§ EXERCISE: Use the entries below and reproduce exactly the lines from the one containing "Instruction: Select the 890.0K value label" down to the one containing "Task: Click the screenshot", both of them included.

Start of Block

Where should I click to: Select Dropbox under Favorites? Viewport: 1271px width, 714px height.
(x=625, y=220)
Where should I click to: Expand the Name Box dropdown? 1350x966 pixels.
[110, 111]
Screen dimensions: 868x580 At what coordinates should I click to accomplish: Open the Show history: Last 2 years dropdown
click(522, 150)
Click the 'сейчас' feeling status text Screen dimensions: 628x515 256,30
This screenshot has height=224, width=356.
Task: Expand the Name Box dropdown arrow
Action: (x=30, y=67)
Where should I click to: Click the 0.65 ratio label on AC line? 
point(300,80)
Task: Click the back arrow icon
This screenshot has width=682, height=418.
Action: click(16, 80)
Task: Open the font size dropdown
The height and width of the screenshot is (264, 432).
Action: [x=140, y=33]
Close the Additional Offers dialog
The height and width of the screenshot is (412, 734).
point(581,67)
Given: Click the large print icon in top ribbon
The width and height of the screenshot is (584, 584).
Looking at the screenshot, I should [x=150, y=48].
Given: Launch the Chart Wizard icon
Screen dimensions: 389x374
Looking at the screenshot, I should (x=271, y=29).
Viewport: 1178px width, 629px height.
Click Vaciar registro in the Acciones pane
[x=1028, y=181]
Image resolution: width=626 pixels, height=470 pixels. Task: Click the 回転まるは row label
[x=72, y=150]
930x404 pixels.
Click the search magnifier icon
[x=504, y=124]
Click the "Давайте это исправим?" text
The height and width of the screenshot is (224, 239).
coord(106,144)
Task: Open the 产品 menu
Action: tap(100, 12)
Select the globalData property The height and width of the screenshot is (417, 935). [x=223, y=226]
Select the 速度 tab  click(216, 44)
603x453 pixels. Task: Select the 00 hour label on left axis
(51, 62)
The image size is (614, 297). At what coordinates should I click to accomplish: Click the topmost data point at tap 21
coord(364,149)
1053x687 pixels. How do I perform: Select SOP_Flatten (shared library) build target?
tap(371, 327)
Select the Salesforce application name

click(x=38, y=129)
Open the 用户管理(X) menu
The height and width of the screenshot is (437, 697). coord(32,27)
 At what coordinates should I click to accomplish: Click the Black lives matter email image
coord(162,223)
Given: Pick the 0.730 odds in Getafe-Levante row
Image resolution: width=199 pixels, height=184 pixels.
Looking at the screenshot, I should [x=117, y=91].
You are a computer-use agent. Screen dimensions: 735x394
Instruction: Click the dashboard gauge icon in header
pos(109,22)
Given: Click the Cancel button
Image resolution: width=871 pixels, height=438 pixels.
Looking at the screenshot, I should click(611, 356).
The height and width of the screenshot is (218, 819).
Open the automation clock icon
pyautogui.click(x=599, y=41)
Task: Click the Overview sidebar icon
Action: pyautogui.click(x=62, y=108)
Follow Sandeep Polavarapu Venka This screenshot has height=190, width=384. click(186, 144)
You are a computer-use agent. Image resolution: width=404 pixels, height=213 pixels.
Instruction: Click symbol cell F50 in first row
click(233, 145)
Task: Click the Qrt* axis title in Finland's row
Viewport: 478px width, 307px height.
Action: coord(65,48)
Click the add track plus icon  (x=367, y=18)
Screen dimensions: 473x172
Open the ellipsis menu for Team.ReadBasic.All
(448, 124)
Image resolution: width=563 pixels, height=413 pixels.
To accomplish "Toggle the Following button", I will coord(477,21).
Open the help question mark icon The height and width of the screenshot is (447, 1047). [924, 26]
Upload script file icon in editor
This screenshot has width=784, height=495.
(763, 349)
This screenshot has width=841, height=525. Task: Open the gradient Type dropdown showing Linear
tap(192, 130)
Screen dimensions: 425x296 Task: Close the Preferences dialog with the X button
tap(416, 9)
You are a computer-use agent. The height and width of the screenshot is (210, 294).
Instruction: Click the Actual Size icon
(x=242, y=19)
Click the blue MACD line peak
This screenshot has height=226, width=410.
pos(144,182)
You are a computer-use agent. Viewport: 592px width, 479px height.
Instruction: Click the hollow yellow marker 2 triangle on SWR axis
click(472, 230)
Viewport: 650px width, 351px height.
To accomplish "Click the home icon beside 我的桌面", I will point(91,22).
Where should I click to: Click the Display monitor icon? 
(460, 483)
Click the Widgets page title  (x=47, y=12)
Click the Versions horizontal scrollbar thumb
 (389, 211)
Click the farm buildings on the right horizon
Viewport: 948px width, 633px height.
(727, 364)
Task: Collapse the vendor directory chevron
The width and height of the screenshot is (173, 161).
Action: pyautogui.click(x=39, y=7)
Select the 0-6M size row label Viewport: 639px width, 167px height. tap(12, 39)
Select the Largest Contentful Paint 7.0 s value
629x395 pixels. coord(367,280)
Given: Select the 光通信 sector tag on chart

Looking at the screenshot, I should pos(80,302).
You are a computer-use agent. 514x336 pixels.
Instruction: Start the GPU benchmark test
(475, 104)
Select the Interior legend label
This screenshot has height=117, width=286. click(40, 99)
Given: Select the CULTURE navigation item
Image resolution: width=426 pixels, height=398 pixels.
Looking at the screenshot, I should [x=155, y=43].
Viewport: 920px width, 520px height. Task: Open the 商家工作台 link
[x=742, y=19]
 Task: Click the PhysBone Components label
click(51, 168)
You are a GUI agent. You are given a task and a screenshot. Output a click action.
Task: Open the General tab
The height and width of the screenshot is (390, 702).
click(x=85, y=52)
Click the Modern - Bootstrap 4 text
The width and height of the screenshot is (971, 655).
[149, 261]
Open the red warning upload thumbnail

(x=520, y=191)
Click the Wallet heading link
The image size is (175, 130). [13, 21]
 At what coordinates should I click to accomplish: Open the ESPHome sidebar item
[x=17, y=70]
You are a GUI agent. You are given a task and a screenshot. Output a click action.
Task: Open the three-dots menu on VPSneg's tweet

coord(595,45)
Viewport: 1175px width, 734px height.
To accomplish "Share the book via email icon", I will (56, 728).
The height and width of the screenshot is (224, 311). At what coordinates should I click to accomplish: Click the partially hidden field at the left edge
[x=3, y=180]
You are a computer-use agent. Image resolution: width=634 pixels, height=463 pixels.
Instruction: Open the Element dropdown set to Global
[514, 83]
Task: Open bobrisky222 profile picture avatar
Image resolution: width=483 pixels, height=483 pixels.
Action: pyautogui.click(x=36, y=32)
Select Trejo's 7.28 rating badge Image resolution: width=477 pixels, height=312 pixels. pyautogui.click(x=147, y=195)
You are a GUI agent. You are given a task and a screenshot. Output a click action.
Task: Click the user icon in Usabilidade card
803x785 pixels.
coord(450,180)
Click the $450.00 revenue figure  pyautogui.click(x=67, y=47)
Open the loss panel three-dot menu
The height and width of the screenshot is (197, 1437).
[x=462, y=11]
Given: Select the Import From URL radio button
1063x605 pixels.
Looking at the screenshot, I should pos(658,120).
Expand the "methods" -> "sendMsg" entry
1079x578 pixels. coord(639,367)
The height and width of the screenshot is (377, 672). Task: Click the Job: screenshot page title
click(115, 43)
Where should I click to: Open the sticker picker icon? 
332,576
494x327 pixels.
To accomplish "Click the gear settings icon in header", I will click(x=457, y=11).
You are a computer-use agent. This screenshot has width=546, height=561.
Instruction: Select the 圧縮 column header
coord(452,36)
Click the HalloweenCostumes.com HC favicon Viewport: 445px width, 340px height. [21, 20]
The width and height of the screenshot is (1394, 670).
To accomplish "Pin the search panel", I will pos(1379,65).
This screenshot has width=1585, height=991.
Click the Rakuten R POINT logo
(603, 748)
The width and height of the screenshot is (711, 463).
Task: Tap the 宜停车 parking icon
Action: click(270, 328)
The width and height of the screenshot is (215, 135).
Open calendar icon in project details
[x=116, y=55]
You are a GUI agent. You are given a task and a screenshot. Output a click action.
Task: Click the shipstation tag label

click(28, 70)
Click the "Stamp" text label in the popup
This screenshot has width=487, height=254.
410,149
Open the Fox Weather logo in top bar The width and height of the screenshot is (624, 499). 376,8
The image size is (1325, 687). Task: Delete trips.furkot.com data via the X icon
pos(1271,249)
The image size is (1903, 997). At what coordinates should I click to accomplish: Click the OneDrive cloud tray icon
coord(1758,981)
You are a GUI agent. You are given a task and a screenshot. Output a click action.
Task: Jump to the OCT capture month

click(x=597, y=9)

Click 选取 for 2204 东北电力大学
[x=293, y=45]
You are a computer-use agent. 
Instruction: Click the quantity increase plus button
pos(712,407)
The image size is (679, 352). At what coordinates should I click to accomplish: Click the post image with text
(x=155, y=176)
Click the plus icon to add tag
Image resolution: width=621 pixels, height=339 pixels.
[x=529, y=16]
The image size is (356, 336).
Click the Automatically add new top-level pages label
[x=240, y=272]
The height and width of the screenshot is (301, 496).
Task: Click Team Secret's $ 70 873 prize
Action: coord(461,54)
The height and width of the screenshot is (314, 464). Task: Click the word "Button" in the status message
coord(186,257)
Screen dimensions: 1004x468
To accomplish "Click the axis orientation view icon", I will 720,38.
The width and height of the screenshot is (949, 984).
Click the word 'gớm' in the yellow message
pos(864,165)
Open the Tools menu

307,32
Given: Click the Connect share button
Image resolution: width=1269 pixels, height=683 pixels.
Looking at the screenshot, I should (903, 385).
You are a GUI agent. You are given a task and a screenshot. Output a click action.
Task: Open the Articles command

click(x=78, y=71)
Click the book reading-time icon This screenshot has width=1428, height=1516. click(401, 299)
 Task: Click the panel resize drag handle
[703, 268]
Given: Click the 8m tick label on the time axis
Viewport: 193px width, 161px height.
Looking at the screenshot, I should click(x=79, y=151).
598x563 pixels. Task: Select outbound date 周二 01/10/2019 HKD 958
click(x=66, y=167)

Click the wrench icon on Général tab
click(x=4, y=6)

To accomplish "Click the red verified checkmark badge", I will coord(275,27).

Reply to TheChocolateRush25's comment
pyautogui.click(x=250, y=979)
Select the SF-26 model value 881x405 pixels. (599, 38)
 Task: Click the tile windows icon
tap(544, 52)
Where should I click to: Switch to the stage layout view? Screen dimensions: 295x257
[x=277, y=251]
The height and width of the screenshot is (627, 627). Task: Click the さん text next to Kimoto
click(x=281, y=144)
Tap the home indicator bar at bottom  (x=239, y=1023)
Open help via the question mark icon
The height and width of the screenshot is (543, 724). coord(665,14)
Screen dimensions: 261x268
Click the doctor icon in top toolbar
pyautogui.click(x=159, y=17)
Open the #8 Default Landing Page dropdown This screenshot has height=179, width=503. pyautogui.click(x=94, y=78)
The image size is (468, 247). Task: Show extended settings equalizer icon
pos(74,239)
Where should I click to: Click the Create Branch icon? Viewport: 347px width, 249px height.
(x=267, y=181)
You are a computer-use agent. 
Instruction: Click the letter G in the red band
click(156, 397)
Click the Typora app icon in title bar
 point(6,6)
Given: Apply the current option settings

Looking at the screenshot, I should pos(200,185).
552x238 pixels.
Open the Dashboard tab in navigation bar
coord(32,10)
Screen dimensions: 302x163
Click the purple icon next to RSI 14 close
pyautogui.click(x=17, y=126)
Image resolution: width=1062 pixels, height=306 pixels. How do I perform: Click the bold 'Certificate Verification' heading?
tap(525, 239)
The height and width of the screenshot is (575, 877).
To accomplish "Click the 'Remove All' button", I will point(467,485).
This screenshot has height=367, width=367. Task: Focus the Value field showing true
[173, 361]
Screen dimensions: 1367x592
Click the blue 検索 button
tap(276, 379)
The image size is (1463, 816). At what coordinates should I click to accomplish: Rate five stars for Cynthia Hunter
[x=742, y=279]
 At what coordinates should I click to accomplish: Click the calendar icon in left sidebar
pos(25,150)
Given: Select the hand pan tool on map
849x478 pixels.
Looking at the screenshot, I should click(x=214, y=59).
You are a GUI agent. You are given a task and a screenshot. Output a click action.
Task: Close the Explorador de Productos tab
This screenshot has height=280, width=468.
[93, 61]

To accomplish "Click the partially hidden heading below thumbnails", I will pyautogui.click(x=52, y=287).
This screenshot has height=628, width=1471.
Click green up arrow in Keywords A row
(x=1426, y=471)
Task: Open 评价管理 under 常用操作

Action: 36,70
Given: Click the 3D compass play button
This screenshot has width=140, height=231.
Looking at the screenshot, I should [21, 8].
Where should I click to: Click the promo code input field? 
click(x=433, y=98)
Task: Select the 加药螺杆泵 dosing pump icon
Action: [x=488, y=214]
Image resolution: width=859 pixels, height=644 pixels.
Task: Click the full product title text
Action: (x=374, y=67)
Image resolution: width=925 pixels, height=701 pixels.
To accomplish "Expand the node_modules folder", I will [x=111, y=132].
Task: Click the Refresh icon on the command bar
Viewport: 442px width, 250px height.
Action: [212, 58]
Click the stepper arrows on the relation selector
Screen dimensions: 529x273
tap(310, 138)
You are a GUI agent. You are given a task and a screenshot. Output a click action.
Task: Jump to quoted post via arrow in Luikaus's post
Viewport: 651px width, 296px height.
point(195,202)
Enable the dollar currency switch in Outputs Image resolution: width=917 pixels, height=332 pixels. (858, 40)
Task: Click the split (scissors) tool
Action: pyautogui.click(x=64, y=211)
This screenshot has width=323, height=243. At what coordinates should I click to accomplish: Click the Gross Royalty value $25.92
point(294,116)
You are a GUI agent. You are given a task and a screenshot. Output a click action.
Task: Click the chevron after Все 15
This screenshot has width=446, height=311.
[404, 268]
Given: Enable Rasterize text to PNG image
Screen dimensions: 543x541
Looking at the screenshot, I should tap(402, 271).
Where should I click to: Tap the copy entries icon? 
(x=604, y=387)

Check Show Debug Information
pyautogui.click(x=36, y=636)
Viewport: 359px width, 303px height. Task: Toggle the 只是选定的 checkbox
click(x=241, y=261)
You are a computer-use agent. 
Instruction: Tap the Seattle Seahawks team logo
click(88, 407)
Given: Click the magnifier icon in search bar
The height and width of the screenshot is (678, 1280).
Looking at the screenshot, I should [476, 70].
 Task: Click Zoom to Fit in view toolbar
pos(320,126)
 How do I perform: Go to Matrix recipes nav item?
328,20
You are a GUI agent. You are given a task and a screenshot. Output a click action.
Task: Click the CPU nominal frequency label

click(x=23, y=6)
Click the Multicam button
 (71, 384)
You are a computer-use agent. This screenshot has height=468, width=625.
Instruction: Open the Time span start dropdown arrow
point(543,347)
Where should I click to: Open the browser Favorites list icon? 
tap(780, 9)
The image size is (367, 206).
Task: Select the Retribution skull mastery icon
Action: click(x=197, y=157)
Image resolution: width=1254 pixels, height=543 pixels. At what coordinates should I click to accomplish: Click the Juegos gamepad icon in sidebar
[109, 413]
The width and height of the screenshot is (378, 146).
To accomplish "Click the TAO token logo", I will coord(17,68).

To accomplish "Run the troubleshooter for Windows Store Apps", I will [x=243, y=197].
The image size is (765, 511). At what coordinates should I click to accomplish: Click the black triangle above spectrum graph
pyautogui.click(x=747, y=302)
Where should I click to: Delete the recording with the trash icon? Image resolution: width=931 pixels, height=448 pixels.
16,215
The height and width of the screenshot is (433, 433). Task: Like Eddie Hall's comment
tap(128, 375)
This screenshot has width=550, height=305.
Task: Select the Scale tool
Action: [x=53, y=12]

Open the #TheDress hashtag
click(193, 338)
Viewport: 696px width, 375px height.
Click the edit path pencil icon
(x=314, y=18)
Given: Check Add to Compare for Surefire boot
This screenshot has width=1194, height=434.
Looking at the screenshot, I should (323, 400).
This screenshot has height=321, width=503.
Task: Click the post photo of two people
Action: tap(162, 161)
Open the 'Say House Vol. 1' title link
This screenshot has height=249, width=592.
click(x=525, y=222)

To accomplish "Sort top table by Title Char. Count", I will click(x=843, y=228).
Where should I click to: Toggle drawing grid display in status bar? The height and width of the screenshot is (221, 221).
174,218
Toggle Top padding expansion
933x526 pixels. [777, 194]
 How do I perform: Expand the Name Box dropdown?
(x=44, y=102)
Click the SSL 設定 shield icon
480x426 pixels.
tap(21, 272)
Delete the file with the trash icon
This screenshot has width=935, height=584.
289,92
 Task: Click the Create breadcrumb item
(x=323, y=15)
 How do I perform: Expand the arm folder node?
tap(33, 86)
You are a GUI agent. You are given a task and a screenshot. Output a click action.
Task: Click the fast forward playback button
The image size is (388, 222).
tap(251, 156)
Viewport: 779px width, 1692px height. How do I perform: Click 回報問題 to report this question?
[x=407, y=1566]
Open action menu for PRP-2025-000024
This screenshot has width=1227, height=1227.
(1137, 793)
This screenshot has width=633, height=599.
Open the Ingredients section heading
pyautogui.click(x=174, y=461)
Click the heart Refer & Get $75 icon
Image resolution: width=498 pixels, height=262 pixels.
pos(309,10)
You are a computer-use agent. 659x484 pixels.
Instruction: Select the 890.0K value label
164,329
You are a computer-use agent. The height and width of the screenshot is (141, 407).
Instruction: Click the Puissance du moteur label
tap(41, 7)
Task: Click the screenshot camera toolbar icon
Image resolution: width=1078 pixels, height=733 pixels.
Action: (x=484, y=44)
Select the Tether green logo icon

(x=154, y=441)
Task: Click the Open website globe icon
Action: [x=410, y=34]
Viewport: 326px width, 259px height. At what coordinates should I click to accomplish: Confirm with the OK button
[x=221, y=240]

End of Block

§ RESULT FOR THIS TASK:
Instruction: Select the 890.0K value label
164,329
You are a computer-use agent. The height and width of the screenshot is (141, 407).
Instruction: Click the Puissance du moteur label
tap(41, 7)
Task: Click the screenshot camera toolbar icon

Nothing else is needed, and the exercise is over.